[Stored records]
Start of Block
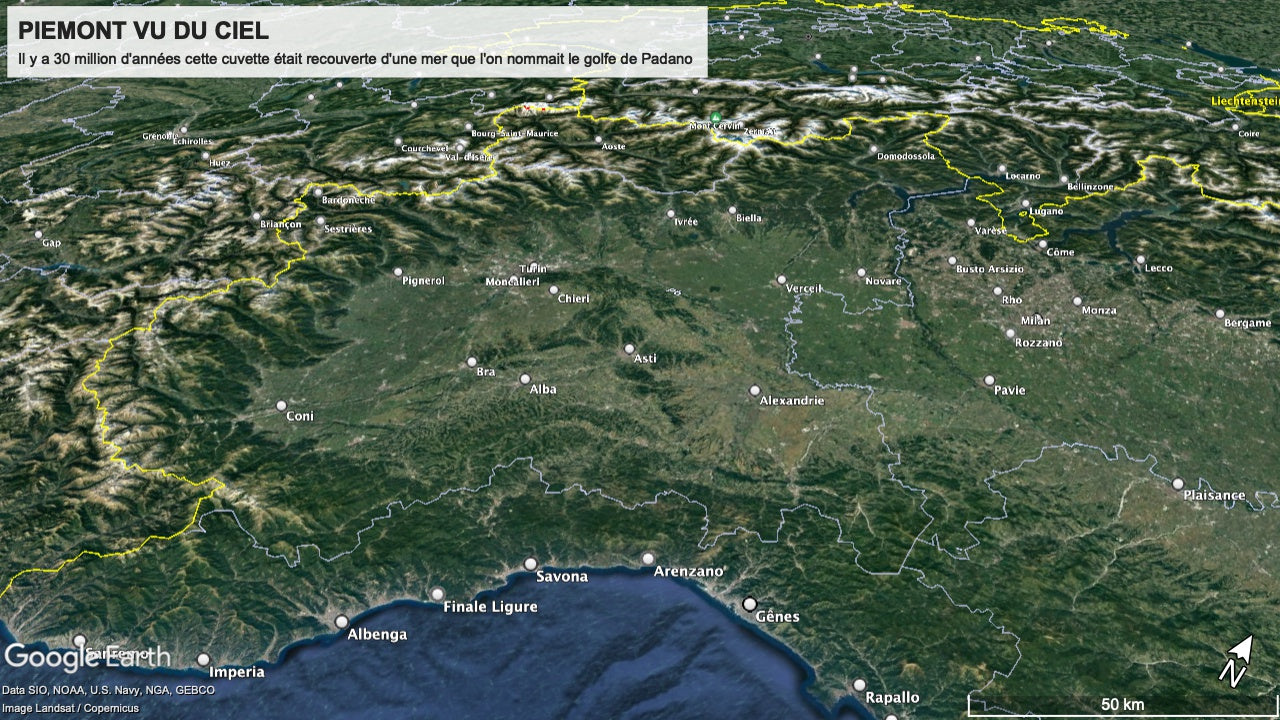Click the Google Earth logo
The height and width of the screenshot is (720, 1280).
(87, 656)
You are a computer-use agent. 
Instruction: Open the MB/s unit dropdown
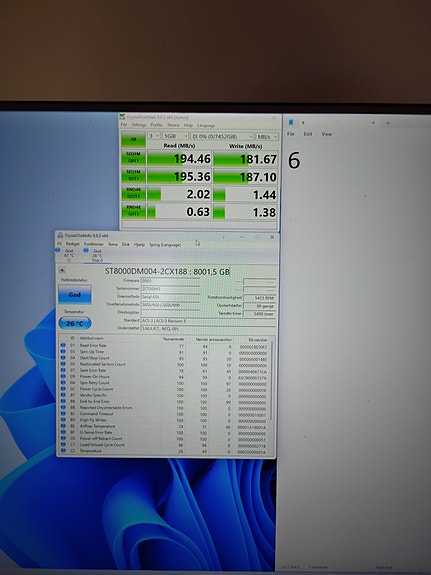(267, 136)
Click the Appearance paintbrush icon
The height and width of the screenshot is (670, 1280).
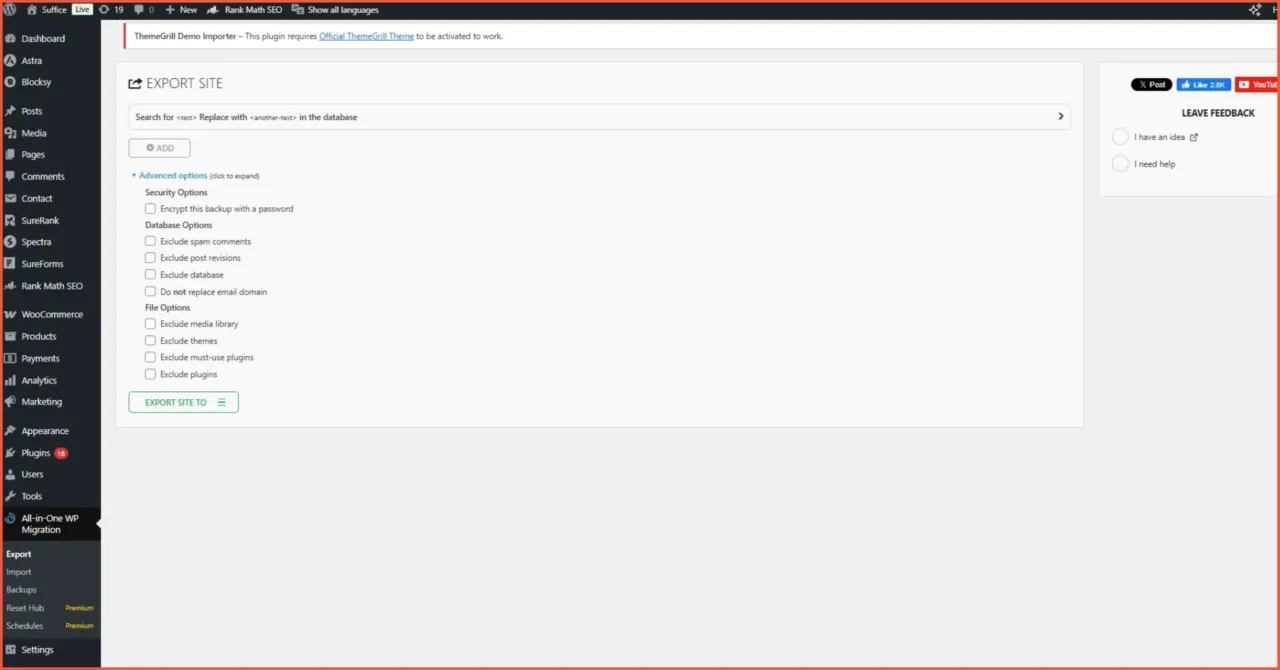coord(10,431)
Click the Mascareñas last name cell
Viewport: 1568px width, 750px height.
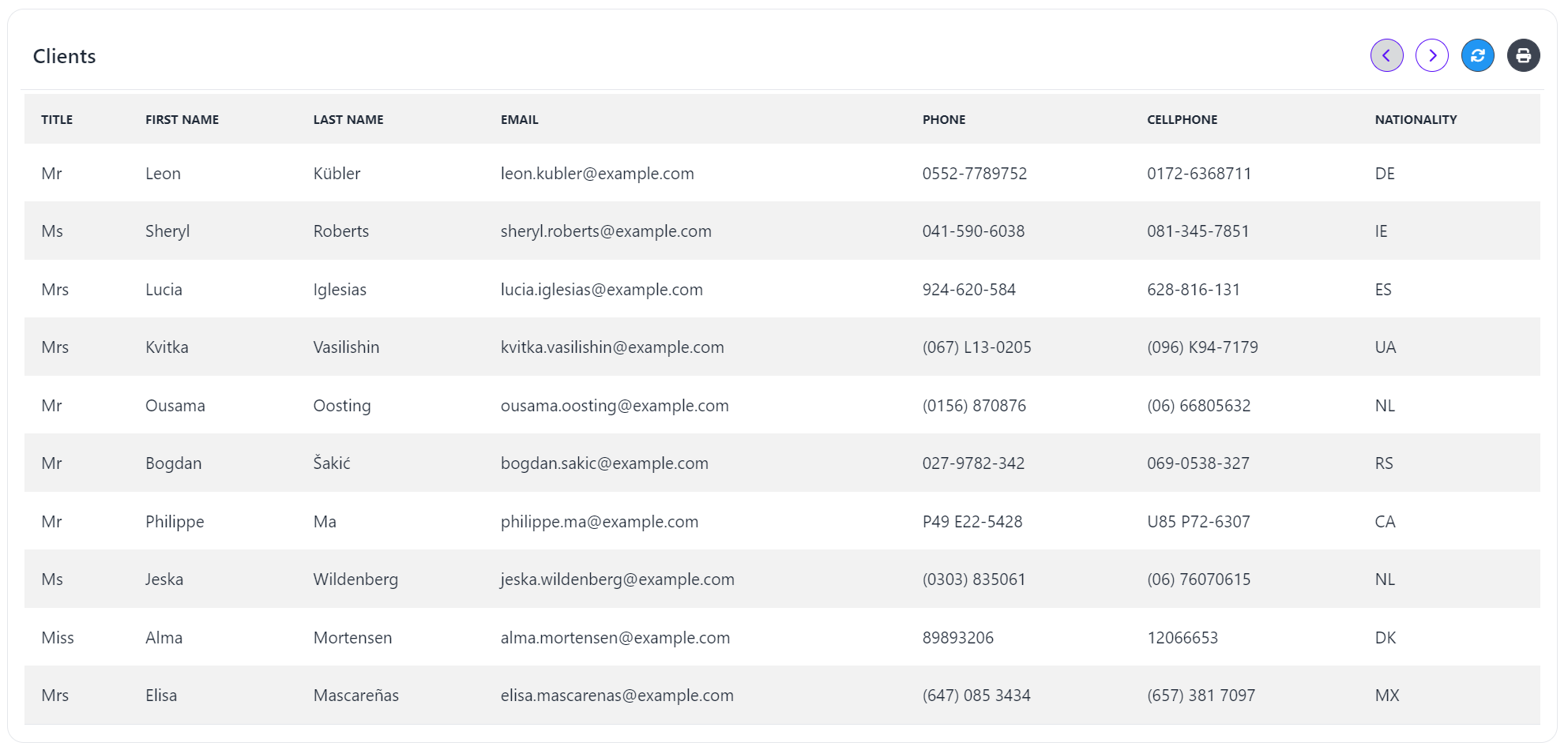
End of Block
Lines before the one containing "You are a computer-use agent." are not wanted; write out that line and every later line through the end of the data above, exactly, without pictures.

You are a computer-use agent. 
Instruction: Open the MB/s unit dropdown
(267, 136)
Click the Appearance paintbrush icon
The height and width of the screenshot is (670, 1280).
coord(10,431)
Click the Mascareñas last name cell
Viewport: 1568px width, 750px height.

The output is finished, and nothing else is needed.